Re: [PATCH] lib/group_cpus: make group CPU cluster aware

From: Guo, Wangyang

Date: Mon Jan 12 2026 - 20:59:43 EST


On 1/10/2026 10:24 AM, Guo, Wangyang wrote:
On 1/10/2026 3:13 AM, Radu Rendec wrote:
Hi all,

On Mon, 2025-12-22 at 11:03 +0800, Guo, Wangyang wrote:
On 12/22/2025 3:10 AM, Andrew Morton wrote:
On Fri, 24 Oct 2025 10:30:38 +0800 Wangyang Guo <wangyang.guo@xxxxxxxxx> wrote:

As CPU core counts increase, the number of NVMe IRQs may be smaller than
the total number of CPUs.
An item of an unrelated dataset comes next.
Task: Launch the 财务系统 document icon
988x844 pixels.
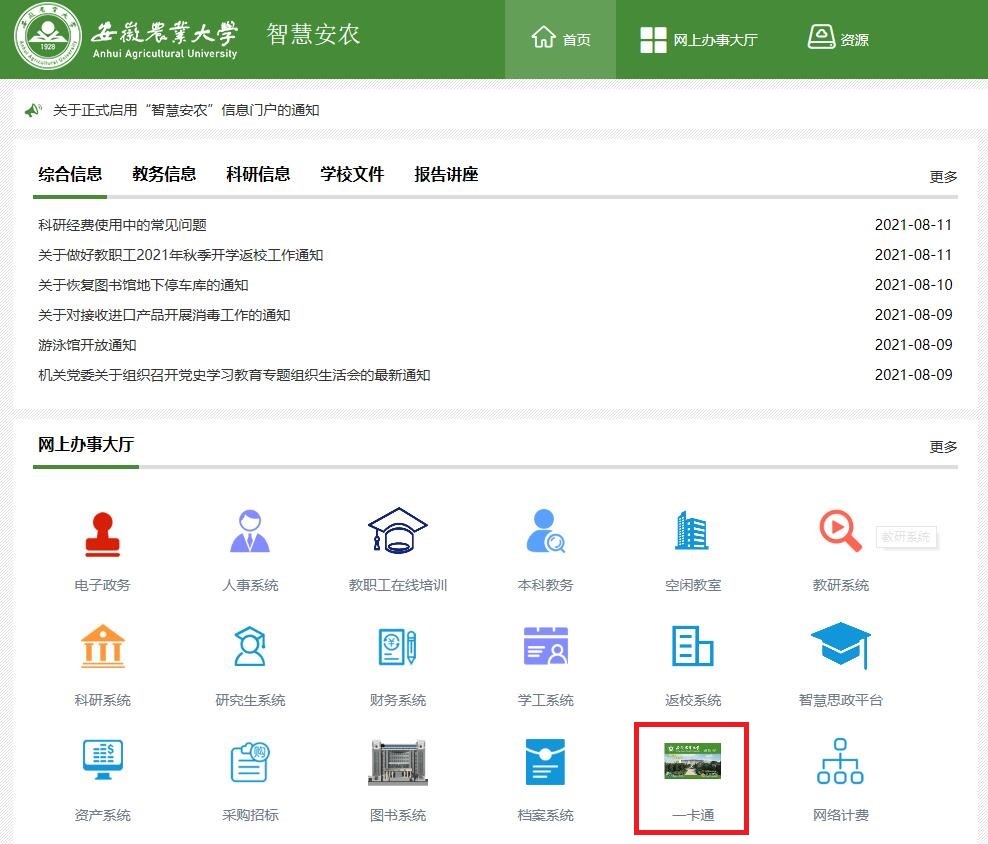Action: coord(397,647)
This forces multiple CPUs to share the same
IRQ. If the IRQ affinity and the CPU’s cluster do not align, a
performance penalty can be observed on some platforms.

It would be helpful to quantify "performance penalty".  At least give
readers some approximate understanding of how serious this issue is,
please.

Thanks for your reminder, will update changelog in next version. We see
15%+ performance difference in FIO libaio/randread/bs=8k.
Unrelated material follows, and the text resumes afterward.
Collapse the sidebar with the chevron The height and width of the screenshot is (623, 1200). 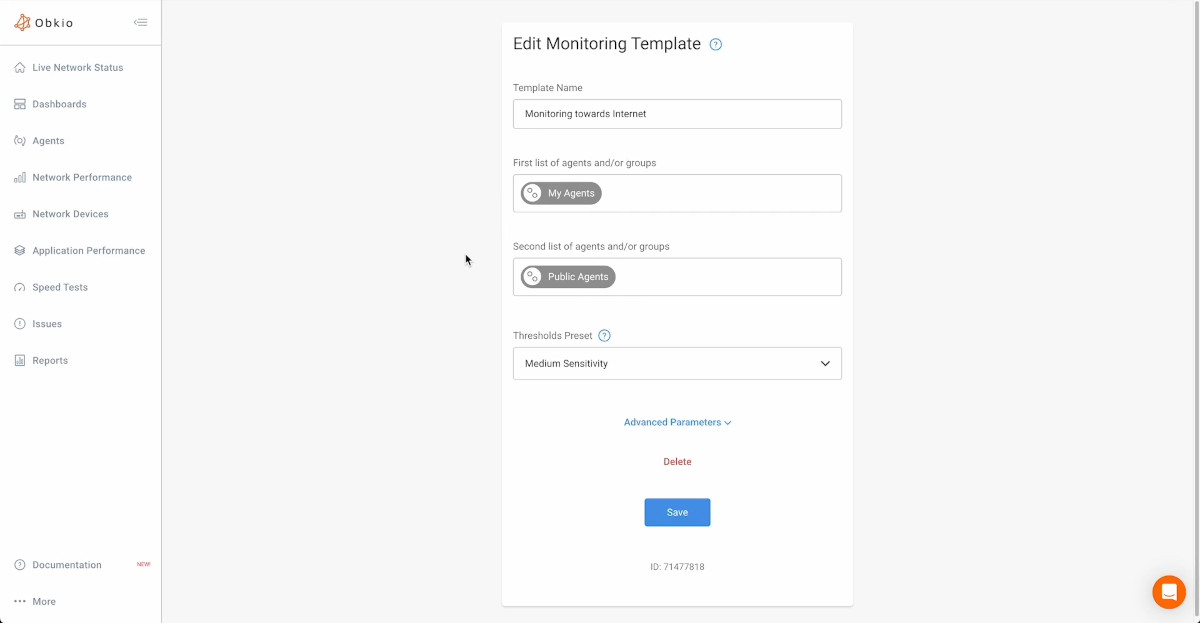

This patch improves IRQ affinity by grouping CPUs by cluster within each
NUMA domain, ensuring better locality between CPUs and their assigned
NVMe IRQs.

Reviewed-by: Tianyou Li <tianyou.li@xxxxxxxxx>
Reviewed-by: Tim Chen <tim.c.chen@xxxxxxxxxxxxxxx>
Tested-by: Dan Liang <dan.liang@xxxxxxxxx>
Signed-off-by: Wangyang Guo <wangyang.guo@xxxxxxxxx>

Patch hasn't attracted additional review so I'll queue this version for
some testing in mm.git's mm-nonmm-unstable branch.  I'll add a
note-to-self that a changelog addition is desirable.


Thanks a lot for your time and support! Please let me know if you have
any further comments or guidance. Any feedback would be appreciated.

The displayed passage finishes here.